Kiedy nasze dzieci nie chodziły jeszcze do szkoły wakacje nad Bałtykiem planowaliśmy w czerwcu, przed sezonem. Było cicho, spokojnie, stragany zamknięte na cztery spusty, „mordownie”, w których alkohol lał się strumieniami, także. Po prostu bajka. Parę tygodni później zaczynał się już nadmorski Armagedon. Tak było dziesięć lat temu, kiedy program 500 plus nikomu się nie śnił, tak jest i teraz. Jeśli ktoś w sezonie wybiera najbardziej uczęszczane miejscowości, to sam sobie winien. Jeśli szuka ciszy i spokoju, to nie ten czas, ani ten kierunek. Ładować się świadomie tam, gdzie tłok, ścisk i hałas, żeby wypocząć, to porażka. Ale co kto lubi. Ja nie lubię, więc ani w lipcu, ani w sierpniu się tam nie wybieram.  Za to wybrała się Superniania, która bynajmniej nad morzem nie wypoczywa, tylko lustruje polskie rodziny, by tropić „efekt programu 500 plus”: „Ten nawał rodzin z dziećmi bije po oczach (ojej, może po prostu są wakacje – dop. MT). Z jednej strony fantastycznie, bo wiele maluchów pierwszy raz w życiu zobaczyło morze. Niektóre nawet nie wiedzą jakie. Mówię Bałtyk, a one oczy szeroko otwarte. Pytam, co to wydmy? Słyszę: wydmy to miejsce, gdzie robi się kupę” – opowiada w „Newsweeku”. Mamy szczęście mieszkać w tak pięknym kraju, w którym miejsc na odpoczynek nie brakuje. Z dala od nadmorskiej tandety.

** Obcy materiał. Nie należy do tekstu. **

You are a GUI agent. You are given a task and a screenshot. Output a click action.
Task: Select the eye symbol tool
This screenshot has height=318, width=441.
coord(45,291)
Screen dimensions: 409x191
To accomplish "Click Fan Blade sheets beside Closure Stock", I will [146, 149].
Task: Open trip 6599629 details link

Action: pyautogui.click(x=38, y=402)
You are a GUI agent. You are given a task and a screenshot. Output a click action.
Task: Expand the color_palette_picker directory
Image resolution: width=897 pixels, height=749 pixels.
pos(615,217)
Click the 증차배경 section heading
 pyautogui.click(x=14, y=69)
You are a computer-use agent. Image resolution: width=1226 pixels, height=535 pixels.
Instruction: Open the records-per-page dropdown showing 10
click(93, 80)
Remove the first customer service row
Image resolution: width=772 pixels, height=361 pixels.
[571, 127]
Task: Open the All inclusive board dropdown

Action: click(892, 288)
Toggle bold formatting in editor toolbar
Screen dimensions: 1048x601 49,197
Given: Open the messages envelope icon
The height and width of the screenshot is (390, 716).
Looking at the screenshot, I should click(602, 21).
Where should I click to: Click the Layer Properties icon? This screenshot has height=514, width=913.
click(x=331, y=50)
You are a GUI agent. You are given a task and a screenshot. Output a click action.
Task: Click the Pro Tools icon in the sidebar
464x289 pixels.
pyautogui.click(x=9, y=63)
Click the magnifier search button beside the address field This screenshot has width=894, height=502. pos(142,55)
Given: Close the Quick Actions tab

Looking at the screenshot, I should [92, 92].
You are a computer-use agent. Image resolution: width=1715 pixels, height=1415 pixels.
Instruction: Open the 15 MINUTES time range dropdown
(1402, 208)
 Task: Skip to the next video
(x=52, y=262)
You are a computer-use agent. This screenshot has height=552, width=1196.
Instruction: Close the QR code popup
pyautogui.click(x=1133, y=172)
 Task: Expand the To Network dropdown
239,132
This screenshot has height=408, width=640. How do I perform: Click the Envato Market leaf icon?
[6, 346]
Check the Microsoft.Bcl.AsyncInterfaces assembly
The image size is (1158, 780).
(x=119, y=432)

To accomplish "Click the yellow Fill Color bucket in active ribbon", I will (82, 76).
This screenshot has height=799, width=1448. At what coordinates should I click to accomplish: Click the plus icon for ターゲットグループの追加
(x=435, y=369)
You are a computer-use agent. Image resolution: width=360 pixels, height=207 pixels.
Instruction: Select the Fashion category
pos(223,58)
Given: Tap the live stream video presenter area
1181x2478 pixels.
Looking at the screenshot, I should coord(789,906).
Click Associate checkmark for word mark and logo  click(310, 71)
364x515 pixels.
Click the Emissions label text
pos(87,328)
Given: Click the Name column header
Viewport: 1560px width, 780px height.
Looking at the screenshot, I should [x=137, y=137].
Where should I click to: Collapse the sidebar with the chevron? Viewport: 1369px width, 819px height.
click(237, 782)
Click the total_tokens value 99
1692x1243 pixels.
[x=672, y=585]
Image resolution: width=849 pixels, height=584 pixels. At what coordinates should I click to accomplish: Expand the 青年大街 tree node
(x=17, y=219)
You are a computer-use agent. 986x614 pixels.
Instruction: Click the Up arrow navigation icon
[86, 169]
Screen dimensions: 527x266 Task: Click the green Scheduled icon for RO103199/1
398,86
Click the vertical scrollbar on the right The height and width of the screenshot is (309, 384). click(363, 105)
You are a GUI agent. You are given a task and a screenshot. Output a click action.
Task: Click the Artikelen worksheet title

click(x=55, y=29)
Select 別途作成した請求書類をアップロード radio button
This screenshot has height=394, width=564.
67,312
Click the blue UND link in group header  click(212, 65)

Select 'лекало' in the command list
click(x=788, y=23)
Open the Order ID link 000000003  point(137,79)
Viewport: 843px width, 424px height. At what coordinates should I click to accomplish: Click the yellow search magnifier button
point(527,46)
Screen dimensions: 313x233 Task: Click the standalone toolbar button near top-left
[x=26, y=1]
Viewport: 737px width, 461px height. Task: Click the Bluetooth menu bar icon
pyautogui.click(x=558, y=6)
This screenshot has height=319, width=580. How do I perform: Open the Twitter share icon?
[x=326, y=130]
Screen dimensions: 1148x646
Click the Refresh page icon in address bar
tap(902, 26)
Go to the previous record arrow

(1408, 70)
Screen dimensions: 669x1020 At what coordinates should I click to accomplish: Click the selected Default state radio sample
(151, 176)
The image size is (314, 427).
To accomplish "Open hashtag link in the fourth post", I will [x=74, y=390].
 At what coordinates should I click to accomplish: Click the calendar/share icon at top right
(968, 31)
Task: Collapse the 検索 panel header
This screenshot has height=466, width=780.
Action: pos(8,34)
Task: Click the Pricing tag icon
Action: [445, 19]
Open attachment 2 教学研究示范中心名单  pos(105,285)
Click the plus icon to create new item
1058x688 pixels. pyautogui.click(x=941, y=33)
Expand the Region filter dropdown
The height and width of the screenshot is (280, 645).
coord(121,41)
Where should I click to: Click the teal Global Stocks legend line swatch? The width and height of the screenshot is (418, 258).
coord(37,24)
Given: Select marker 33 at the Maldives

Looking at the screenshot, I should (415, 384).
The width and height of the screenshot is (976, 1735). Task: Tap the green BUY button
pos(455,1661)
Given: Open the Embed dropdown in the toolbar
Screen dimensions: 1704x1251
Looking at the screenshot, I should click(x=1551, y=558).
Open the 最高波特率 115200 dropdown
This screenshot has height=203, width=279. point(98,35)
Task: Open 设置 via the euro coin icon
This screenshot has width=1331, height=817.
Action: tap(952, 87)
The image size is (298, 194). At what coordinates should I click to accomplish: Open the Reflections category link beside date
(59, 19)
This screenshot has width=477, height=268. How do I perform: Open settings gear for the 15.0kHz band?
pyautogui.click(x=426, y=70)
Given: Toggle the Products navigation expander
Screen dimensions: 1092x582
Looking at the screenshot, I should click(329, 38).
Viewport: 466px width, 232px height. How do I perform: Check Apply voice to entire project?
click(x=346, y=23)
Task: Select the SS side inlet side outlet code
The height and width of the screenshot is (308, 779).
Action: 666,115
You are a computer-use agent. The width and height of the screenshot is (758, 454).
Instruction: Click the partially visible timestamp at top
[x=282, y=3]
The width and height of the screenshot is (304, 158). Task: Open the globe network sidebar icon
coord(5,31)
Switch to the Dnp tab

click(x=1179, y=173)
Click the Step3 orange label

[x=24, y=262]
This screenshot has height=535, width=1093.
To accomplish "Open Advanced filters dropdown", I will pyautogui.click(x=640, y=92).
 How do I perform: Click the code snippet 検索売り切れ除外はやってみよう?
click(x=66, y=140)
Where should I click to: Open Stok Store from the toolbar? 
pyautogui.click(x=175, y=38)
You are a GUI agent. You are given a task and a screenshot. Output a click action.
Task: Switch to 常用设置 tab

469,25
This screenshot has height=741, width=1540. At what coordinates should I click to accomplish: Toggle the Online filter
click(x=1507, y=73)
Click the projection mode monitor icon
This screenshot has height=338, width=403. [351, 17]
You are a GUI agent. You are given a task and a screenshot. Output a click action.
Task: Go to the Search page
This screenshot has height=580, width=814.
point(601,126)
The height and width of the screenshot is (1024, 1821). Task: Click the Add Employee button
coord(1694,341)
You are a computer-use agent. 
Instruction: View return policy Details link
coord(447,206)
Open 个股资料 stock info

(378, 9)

Te wakacje ponoć są inne niż zwykle, donosi tygodnik „Newsweek”, bo rodzina dostała rządową gotówkę, spakowała się, i imprezuje nad morzem. A tam kolizja za kolizją, bo przysłowiowi „państwo Kiepscy” (copyright by Agata Młynarska) jeździć nie potrafią; utonięcia, bo nie słuchają ratowników i piją od rana do nocy (co nie ukrywam, jest problemem). Rodziny także kradną i niszczą co popadnie. Jednym słowem patologia wybrała się nad morze. Mam tylko jedno pytanie, czy nad tym samym morzem nie odpoczywają też bezdzietni, albo rodzice z nastolatkami, albo młode osoby, które jeszcze rodzin nie założyły? Z obrazu nakreślonego przez „Newsweek” wynika, że wszyscy inni to niewinne lilije. Oni nie piją, nie wrzeszczą, nie zostawiają puszek po piwie na plaży, nie obsikują wydm. Śmiem jednak wątpić.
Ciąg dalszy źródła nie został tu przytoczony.